L’impegno ecologico assunto da Monte Vibiano è frutto di una rigorosa adesione ai principi del Protocollo di Kyoto e un’attenta operazione di monitoraggio dei gas nocivi affidata al verificatore internazionale DNV e al Centro di Ricerca sulle Biomasse, dell’Università di Perugia. E’ proprio questa serietà e scientificità che distingue l’azienda perugina produttrice di olio e vini di alta qualità.
“Raggiungere un tale traguardo ha richiesto un notevole impegno, ma i prodotti migliori nascono dalla terra e dall’ambiente trattati con le cure migliori. Oggi è un gran giorno per tutta l’azienda e per tutti i dipendenti che hanno contribuito, giorno dopo giorno, a migliorare il nostro rapporto con la natura”, ha detto Lorenzo Fasola Bologna, CEO di Monte Vibiano.

Monte Vibiano mantiene in questo modo la promessa fatta l’11 ottobre 2008 con il lancio della “360 Green Revolution”, la Rivoluzione Verde che l’ha resa un’azienda eco-sostenibile a 360 gradi attraverso l’adozione di interventi volti a minimizzarne l’impatto ambientale: pannelli solari di ultima generazione, veicoli elettrici, stazione di ricarica elettrica, trattori a biodiesel, fertilizzanti a basso impatto ecologico, aumento della superficie boschiva, razionalizzazione dei trasporti aziendali, copertura di edifici ad elevato albedo fino all’introduzione di misure di Green IT negli uffici (spegnimento di server energivori, carta riciclabile, riduzione stampanti, ecc…).

DNV ha guidato Monte Vibiano nel corso degli anni lungo questo processo, attraverso un apporto determinante di competenze ed esperienze specifiche, applicando lo standard internazionale ISO 14064 , una normativa tecnica che costituisce un valido supporto allo sviluppo delle strategie di abbattimento dei gas ad effetto serra. UNI ISO 14064 fornisce ai governi e al mondo industriale uno strumento comune di riferimento per quantificare, gestire e ridurre tali emissioni.

“Questa è una buona occasione per meglio spiegare il significato del termine “sostenibilità” tanto utilizzato negli ultimi tempi. Sostenibilità come capacità di realizzare i propri obiettivi economici in modo compatibile con l’ambiente e con la capacità di mantenere nel tempo qualità, tradizione, cultura legate alla propria terra.
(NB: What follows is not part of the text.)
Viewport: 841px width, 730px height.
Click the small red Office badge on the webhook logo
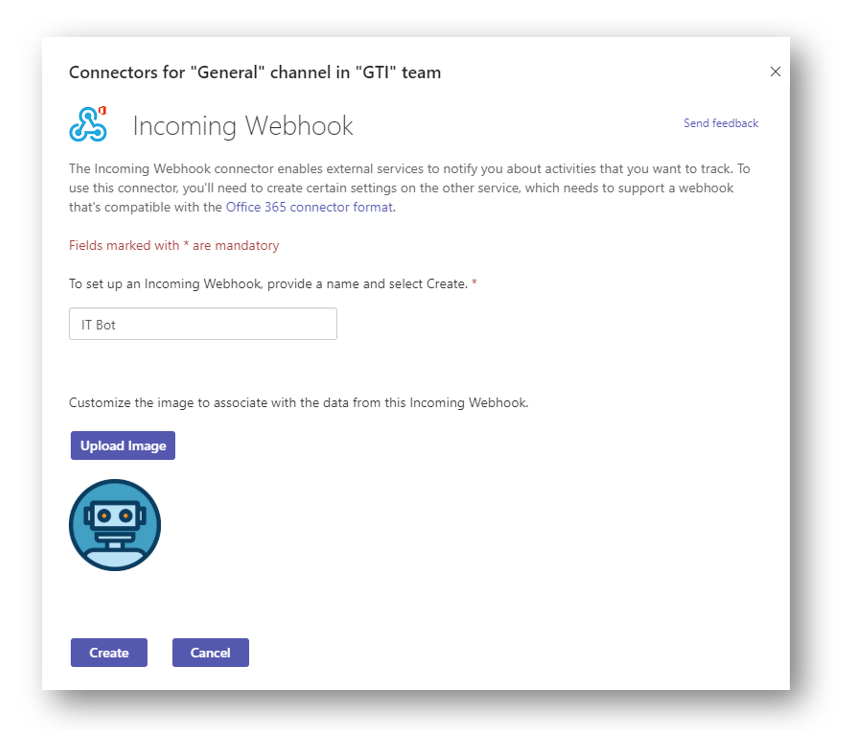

Nel caso di Monte Vibiano, le verifiche effettuate da DNV consentono di intraprendere un processo di miglioramento continuo sul piano della qualità, della sostenibilità e della tutela dell’ambiente “ha dichiarato Zeno Beltrami, Head of Department Key Customer Managementdi DNV.

Monte Vibiano non si ferma qui ma considera il raggiungimento del traguardo 0 emissioni un punto di partenza e non di arrivo: nei prossimi anni l’azienda, sotto la guida di DNV e del Centro di Ricerca sulle Biomasse, intende adottare ulteriori misure volte ad aumentarne l’efficienza energetica, riducendo ulteriormente le emissioni di GHG (gas serra) nell’aria.